WHAT NEEDS TO BE DONE :: Go through the entries below and return every line that contains "Type".

GIVEN DATA ::
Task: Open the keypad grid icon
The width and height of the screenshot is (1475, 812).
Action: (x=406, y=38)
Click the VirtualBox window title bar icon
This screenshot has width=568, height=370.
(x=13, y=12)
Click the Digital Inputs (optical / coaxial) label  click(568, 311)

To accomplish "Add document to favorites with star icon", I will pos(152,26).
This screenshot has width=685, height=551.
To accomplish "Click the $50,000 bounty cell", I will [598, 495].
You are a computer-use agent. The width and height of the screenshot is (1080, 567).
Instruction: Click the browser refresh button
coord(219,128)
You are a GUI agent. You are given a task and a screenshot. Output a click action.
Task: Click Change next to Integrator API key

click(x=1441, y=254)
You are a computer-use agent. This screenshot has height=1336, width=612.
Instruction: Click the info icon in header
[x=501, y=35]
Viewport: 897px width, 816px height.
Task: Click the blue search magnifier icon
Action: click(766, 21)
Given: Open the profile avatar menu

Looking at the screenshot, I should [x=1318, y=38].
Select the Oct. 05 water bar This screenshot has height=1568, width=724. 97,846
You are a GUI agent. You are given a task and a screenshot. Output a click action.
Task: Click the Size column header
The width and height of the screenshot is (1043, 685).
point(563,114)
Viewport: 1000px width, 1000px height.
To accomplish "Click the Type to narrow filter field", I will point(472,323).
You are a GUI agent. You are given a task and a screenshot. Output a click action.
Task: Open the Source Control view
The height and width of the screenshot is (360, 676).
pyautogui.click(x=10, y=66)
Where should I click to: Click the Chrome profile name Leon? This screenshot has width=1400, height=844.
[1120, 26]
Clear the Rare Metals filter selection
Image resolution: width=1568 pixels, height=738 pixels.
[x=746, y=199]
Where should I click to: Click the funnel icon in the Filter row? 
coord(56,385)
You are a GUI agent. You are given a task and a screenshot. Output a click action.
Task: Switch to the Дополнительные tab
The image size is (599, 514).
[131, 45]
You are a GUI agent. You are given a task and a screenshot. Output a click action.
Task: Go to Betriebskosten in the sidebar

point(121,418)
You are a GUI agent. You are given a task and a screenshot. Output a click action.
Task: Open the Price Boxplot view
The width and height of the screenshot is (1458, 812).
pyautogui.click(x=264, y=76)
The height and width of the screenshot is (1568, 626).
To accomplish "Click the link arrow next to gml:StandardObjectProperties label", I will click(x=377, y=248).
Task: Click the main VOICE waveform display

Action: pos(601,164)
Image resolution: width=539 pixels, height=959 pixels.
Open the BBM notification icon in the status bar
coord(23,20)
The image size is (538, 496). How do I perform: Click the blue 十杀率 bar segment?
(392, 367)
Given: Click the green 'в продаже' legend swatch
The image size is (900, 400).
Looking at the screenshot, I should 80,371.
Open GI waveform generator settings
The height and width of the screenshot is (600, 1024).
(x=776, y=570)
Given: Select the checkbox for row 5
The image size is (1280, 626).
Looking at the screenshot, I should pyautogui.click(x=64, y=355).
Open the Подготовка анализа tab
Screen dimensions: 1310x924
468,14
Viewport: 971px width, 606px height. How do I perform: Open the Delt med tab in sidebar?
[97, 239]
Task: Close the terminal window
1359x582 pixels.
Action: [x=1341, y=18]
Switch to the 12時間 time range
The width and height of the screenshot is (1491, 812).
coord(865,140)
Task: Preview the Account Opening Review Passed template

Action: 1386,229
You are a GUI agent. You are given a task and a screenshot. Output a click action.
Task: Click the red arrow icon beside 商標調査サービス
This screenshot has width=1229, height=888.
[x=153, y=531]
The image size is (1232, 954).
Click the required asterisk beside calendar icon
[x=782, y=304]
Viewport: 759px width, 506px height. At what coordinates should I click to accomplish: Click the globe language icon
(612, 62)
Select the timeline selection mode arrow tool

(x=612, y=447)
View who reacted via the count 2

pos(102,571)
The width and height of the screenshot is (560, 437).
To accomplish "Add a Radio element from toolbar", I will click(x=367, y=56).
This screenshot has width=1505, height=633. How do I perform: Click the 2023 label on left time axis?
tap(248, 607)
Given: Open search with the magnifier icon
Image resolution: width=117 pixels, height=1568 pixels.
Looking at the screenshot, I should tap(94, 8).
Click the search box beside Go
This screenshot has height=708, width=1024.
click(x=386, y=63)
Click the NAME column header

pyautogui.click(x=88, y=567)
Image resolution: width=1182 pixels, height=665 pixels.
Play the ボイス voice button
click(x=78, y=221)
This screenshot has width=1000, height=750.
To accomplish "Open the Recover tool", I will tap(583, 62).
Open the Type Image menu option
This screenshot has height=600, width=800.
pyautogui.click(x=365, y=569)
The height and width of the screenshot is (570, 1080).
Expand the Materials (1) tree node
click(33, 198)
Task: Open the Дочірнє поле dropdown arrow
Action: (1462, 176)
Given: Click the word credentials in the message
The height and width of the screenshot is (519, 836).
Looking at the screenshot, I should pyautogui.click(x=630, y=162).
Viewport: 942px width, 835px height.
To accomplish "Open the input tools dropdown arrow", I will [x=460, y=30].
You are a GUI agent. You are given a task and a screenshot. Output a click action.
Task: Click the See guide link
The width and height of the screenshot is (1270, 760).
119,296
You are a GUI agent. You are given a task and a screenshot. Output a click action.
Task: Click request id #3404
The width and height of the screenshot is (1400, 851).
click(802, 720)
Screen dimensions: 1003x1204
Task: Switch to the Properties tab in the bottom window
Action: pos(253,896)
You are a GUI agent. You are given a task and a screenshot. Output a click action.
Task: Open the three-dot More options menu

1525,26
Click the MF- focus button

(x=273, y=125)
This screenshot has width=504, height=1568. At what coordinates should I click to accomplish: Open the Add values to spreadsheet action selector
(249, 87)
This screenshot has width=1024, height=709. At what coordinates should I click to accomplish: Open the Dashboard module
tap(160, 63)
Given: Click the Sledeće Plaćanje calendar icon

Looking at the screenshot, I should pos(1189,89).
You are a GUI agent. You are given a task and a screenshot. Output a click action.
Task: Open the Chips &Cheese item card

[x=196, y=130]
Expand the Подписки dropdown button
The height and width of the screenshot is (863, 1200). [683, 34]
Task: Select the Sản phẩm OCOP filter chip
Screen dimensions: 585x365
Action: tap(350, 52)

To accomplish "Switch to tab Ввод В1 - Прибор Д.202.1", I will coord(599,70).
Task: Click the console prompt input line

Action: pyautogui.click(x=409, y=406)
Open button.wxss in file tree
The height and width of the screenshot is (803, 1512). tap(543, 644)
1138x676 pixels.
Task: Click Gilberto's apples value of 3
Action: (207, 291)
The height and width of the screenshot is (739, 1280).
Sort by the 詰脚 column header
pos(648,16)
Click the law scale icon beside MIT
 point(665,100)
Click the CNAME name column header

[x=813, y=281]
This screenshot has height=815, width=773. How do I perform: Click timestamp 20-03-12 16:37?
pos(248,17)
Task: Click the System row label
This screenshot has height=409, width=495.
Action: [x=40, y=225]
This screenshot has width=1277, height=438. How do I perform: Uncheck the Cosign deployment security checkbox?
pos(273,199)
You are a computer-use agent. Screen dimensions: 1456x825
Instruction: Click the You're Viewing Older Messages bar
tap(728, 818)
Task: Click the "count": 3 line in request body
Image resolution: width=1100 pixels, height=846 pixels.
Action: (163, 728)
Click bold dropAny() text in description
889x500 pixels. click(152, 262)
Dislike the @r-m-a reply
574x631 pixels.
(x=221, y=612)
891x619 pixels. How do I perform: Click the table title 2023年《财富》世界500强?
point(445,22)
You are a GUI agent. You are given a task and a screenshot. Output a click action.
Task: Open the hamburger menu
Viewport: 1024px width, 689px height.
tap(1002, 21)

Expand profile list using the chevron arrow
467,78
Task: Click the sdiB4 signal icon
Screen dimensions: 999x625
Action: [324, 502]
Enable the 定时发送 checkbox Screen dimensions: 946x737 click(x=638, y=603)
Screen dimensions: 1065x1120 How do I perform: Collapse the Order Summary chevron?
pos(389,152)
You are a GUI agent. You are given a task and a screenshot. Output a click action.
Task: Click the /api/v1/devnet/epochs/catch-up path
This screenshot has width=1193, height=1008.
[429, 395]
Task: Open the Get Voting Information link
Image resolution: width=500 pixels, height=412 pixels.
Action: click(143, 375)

WRITTEN ANSWER ::
To accomplish "Click the Type to narrow filter field", I will point(472,323).
Open the Type Image menu option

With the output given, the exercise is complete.